Oil prices climbed Thursday as hopes for easing tensions between Iran and the United States faded, sending shockwaves through global energy and financial markets.
Futures for Brent crude, the international benchmark, rose nearly 2% to surpass $104 per barrel after Tehran denied reports of ongoing negotiations with Washington. The increase reversed earlier declines driven by speculation of a possible diplomatic breakthrough.
Iranian Foreign Minister Abbas Araghchi said in remarks aired on state media that Tehran is not engaged in direct discussions with the United States and has “no intention of negotiating for now.”
The comments undercut optimism sparked a day earlier when reports suggested US President Donald Trump had proposed a multi-point plan to end the conflict.
In response, White House Press Secretary Karoline Leavitt warned Iran would face stronger military consequences if it failed to accept defeat, signaling a continued hardline stance from Washington.
At the center of the market’s concerns is the Strait of Hormuz, a critical route that carries roughly one-fifth of the world’s oil supply. Iran’s effective disruption of traffic through the strait, along with attacks on regional energy infrastructure, has sharply reduced shipments.

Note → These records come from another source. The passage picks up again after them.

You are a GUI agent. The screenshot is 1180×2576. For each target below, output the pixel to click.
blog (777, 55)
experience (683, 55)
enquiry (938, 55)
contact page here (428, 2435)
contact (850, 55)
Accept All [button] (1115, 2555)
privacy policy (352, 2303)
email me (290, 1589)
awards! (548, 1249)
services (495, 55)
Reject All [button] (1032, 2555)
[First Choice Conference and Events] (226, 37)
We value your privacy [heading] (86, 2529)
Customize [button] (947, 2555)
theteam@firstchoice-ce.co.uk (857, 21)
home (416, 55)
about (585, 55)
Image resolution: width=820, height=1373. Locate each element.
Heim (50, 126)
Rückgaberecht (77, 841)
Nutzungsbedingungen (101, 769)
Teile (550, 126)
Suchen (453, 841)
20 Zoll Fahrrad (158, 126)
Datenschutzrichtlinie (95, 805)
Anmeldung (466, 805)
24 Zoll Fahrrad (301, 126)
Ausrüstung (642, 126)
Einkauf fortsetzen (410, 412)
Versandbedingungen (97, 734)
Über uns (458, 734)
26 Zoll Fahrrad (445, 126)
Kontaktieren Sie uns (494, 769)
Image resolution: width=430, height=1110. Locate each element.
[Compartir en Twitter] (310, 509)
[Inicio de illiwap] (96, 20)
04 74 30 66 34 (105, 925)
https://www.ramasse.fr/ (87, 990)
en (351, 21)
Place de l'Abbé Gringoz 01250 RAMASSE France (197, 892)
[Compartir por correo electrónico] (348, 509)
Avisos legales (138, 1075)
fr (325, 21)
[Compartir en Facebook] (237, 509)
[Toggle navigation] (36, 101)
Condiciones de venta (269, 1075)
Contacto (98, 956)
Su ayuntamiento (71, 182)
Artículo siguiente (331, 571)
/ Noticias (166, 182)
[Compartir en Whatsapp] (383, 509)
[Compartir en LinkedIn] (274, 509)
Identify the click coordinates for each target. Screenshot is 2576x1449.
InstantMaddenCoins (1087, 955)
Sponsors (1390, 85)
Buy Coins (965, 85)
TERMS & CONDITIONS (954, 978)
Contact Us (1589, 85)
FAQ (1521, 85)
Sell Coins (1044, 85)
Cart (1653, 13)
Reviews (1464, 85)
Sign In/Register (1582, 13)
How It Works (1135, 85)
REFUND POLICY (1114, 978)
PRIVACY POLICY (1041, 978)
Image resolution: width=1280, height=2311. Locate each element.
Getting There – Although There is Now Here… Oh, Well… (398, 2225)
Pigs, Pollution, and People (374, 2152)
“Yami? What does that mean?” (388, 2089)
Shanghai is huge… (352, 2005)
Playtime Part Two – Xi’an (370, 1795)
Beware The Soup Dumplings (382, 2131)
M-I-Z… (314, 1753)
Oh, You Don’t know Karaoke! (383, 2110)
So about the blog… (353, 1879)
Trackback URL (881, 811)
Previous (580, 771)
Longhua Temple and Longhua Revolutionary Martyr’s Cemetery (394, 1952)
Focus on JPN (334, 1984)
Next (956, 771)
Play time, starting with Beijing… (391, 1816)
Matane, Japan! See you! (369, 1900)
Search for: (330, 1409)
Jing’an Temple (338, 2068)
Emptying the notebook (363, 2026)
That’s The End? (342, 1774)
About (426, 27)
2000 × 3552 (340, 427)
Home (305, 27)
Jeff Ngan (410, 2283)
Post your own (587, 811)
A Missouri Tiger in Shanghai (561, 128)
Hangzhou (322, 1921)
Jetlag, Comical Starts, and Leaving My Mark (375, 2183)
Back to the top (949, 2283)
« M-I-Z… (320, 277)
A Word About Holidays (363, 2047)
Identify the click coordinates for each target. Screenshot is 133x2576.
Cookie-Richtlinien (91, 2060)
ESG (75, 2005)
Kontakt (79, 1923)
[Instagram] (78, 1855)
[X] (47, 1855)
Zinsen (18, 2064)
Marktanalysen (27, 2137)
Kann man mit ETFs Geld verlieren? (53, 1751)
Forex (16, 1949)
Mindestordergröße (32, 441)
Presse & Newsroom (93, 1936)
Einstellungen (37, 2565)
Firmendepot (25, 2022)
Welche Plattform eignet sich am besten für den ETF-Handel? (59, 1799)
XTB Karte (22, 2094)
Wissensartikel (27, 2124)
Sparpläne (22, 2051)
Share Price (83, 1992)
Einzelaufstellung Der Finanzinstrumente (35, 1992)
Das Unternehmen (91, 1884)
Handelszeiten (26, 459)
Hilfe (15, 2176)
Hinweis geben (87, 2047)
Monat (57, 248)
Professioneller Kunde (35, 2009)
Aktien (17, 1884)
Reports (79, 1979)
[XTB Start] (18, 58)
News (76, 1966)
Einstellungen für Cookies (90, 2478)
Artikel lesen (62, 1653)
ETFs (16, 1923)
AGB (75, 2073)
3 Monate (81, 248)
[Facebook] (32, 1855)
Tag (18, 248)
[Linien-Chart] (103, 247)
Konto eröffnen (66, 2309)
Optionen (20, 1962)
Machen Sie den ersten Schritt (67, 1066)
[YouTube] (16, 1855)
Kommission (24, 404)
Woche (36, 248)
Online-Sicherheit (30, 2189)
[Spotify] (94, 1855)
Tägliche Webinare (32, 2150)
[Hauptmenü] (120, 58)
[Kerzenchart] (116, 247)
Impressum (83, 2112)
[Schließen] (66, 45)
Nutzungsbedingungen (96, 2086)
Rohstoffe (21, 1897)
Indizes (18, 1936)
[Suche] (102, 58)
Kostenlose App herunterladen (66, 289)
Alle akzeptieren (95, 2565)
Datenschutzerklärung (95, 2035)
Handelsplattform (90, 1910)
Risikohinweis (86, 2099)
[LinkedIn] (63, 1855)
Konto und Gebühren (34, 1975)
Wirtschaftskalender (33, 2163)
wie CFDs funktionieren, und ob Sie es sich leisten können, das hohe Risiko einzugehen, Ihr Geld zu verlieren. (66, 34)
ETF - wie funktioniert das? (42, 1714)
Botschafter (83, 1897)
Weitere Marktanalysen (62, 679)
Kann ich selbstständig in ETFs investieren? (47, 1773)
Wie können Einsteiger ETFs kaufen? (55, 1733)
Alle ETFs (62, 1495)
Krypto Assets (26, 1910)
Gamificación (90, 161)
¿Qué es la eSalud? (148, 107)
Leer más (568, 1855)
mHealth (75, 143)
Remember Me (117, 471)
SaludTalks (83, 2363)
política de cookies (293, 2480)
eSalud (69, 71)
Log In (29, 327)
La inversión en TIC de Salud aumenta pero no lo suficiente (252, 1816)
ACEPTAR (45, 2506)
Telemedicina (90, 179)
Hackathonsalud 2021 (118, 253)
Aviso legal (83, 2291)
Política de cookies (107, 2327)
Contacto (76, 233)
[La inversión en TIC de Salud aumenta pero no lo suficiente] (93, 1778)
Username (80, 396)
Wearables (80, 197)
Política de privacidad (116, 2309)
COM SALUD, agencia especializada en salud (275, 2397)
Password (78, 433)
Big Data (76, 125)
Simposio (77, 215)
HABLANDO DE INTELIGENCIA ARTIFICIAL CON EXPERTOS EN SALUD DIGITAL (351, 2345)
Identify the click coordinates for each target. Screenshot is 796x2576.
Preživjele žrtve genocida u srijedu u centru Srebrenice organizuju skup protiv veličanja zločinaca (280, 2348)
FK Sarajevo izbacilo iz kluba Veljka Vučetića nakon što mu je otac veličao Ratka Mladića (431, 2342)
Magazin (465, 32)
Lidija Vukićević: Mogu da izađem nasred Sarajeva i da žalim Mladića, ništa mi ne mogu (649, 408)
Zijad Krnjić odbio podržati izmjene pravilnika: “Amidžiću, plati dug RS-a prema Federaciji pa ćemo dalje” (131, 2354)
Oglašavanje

According to maritime intelligence firm Windward, only four vessels transited the strait on Tuesday, a dramatic drop from the pre-conflict daily average of about 120 ships.
Oil prices have surged more than 40% since late February, when US and Israeli strikes on Iran triggered the current escalation. The supply shock has forced several countries to introduce fuel rationing and energy-saving measures.
Efforts to stabilize the market have included coordinated releases from emergency reserves by members of the International Energy Agency, though analysts say such measures offer only temporary relief.
Financial markets reflected the heightened uncertainty. Asian equities declined, with Japan’s Nikkei 225, South Korea’s KOSPI, and Hong Kong’s Hang Seng Index all opening lower.
Analysts say oil prices are likely to remain volatile until shipping through the Strait of Hormuz resumes at normal levels. While Iran has stated that vessels not aligned with its adversaries may pass, actual traffic remains severely constrained.